Ce revenu d’autonomie sera réservé de manière complémentaire aux revenus perçus par le jeune : un jeune n’ayant aucun revenu recevra l’intégralité de l’allocation, un jeune en stage rémunéré recevra le montant complémentaire à sa rémunération afin d’atteindre le niveau du seuil de pauvreté régional.

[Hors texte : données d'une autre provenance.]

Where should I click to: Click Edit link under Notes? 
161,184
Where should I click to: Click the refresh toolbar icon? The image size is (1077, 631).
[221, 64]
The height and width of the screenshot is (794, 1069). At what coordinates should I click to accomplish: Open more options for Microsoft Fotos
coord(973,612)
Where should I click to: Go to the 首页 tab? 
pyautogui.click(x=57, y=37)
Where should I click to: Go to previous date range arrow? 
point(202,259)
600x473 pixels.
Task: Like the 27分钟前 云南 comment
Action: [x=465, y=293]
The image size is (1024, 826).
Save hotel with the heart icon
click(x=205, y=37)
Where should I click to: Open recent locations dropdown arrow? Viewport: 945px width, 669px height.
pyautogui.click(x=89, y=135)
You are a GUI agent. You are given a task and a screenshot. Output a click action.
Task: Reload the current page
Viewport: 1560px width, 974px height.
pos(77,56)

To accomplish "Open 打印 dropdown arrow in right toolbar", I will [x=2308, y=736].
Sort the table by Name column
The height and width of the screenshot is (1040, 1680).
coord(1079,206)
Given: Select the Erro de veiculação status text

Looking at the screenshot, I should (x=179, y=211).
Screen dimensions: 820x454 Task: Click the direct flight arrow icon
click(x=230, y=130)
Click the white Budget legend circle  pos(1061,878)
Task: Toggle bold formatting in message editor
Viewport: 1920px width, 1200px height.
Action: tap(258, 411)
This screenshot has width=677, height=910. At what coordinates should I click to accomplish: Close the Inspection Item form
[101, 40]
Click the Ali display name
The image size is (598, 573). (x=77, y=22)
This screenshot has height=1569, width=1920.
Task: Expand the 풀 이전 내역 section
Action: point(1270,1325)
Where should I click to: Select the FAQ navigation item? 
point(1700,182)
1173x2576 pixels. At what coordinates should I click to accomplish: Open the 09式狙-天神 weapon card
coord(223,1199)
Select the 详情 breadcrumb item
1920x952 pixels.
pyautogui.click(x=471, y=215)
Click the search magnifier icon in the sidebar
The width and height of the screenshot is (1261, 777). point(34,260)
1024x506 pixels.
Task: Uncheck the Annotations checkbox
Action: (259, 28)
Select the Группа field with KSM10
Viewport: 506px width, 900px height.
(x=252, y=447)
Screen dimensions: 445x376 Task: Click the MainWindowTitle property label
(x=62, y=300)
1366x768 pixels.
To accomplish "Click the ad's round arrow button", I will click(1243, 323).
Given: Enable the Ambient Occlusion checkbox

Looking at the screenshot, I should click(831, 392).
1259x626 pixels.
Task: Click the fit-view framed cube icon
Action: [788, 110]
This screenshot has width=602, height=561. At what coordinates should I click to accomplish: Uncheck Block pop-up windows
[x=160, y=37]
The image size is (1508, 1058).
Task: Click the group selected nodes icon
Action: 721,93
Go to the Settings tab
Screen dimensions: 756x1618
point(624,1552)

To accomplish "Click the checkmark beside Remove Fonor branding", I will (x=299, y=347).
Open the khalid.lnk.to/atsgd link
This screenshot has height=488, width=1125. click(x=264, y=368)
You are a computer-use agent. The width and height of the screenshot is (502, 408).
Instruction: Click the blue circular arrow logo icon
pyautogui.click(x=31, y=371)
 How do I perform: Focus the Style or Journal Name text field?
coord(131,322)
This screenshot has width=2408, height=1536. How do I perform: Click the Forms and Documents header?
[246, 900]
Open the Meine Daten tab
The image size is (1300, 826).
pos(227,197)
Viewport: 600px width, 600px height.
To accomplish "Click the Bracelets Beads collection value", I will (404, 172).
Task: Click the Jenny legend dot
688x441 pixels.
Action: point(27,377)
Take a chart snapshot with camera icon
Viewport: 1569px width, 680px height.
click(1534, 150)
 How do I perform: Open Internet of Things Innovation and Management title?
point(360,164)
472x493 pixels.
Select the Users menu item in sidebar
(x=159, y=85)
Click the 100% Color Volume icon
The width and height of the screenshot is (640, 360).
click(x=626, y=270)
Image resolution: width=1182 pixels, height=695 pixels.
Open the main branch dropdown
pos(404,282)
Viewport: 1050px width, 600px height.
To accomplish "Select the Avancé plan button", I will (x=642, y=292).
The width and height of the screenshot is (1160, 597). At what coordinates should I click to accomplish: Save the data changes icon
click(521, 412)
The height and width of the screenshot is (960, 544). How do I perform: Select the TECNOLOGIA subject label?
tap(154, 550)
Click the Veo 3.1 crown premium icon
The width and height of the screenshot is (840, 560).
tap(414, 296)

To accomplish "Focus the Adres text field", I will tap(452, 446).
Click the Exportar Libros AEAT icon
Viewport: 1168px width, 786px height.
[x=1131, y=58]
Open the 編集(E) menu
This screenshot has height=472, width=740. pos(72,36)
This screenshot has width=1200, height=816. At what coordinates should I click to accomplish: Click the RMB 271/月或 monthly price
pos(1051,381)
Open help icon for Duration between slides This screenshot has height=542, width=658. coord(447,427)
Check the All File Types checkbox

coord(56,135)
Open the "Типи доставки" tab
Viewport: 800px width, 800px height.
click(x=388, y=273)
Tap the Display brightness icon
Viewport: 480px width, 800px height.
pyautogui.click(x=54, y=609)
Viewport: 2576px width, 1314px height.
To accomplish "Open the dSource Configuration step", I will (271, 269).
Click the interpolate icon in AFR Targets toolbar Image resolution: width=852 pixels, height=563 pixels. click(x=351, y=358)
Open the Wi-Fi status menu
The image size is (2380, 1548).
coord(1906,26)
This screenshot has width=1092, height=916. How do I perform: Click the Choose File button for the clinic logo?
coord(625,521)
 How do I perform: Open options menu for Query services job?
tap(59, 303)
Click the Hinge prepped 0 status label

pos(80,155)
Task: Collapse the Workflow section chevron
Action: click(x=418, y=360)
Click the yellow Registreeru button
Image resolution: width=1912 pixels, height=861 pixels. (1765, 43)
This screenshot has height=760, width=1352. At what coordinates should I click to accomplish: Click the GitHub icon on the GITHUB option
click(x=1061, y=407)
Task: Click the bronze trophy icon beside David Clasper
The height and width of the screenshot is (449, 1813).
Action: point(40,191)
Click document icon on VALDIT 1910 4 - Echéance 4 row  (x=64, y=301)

Droit à la formation à tout âge

Nous avons aujourd’hui un système de formation qui continue à bénéficier à ceux qui ont déjà le plus de diplômes. Nous devons réaffirmer le droit de chacun à se former tout au long de sa vie : en diminuant le fossé entre la formation initiale et la formation continue et en instaurant un capital de formation de 8 années à prendre tout au long de la vie.

Nouvelle réforme des retraites

En plus du développement de ces droits, les Jeunes Écologistes proposent une nouvelle réforme des retraites plus juste et prenant en compte les trajectoires de chacun. Cette réforme impliquerait :

• la prise en compte des stages ;

• la prise en compte des périodes de requalification ;

• système retraite/emploi à temps partiels ;

• outre un âge défini et arbitraire, une réelle prise en compte de la pénibilité des travaux et une adaptation de l’âge de départ en retraite selon ces travaux (55 ans pour les plus pénibles).

Ceci se ferait dans le cadre d’une fusion de tous les régimes de retraites avec un financement sur la base d’une assiette élargie prenant en compte les revenus du capital.